Baltimore Archbishop William E. Lori outlined steps the Baltimore Archdiocese is taking to create more accountability among local church leadership at a news briefing Tuesday morning, addressing sexual abuse and other missteps by church leaders and clergy members. The archdiocese plans to incorporate more lay people in church affairs, update its child protection policies, require bishops to sign a code of conduct and implement an independent reporting system for allegations of abuse by bishops.
“The church is undergoing a genuine crisis,” Lori said. “It’s a crisis that threatens to undermine the faith of a lot of Catholics, caused a lot of Catholics to question their faith and maybe even to lose trust in the institution.”
As the Baltimore Archdiocese works to reestablish trust among congregants, the organization is working to improve accountability among its leaders.
“We’ve tried really hard,” Lori said. “We have a rigorous and thorough approach for dealing with allegations of those credibly accused.”
The plans come several months after the U.S. Conference of Catholic Bishops in Baltimore did not vote as originally planned on steps to address the sex abuse crisis. Creating a national code of conduct and an independent system for reporting abuses by bishops were among the items tabled at the meeting at the urging of the Vatican.

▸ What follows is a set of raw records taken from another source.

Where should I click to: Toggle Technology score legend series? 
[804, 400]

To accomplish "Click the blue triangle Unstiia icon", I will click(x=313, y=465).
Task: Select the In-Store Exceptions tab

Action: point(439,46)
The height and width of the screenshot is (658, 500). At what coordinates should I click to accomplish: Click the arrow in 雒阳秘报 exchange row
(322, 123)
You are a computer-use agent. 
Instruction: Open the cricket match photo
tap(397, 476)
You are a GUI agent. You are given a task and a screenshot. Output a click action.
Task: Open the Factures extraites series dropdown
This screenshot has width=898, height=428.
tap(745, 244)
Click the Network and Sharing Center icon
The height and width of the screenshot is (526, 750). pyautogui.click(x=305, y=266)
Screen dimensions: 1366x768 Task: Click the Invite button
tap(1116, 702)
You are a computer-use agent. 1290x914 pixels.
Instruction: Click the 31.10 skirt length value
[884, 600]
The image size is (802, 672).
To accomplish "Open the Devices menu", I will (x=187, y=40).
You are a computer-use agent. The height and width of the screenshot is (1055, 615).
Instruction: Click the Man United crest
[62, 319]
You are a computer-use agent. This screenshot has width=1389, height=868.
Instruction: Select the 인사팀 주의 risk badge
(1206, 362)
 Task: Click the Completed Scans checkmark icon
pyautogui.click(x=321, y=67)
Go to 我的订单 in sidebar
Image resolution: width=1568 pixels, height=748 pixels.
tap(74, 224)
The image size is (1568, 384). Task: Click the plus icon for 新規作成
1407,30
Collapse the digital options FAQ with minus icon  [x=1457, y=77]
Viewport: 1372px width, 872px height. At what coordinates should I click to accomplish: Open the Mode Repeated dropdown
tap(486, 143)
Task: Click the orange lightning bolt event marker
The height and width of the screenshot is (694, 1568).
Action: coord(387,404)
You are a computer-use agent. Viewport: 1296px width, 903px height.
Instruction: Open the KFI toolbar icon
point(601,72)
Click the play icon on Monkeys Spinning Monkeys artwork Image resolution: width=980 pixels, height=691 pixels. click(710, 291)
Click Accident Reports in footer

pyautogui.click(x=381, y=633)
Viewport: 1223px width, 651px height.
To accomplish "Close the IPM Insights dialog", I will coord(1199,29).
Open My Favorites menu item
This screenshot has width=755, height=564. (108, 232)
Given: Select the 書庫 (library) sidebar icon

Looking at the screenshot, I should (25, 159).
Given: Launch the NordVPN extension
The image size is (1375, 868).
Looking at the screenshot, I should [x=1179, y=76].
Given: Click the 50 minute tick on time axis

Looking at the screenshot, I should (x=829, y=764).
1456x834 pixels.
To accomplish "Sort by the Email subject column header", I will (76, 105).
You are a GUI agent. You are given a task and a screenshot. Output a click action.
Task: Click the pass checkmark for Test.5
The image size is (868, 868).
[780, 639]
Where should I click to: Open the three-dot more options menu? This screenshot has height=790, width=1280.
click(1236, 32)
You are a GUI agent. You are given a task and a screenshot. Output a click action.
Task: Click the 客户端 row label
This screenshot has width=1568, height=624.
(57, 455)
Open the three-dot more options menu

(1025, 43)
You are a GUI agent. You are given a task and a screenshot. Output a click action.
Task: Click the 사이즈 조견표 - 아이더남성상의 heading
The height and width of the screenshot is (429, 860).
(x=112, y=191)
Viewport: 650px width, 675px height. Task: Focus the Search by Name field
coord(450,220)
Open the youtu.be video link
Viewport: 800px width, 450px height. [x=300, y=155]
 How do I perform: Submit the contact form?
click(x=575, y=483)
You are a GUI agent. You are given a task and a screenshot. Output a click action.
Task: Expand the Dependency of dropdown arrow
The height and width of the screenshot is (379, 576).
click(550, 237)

“Well, we’re not quite there yet nationally, but boy we can do it locally, and that’s the decision that we made,” Lori said.
The reporting system, EthicsPoint.com, allows people to report bishops for criminal or ethical violations, including sexual abuse, financial impropriety or code of conduct violations. The system will be overseen by its independent review board.
“The bishops who serve in this area, in this archdiocese, are expressly being held accountable to the same rigorous standard of conduct that any other member of the clergy, any volunteer, any employee are held to,” Lori said. “And the report of any allegations against bishops will not be received or handled by my office but by individuals totally independent of the archdiocese.”
The archdiocese in December also released its inaugural annual report by the independent review board detailing the board’s oversight of child protection efforts.
The Archdiocese of Baltimore encompasses 153 parishes across Baltimore City and nine counties, including 545 priests and hundreds of deacons, brothers, nuns and lay ministers.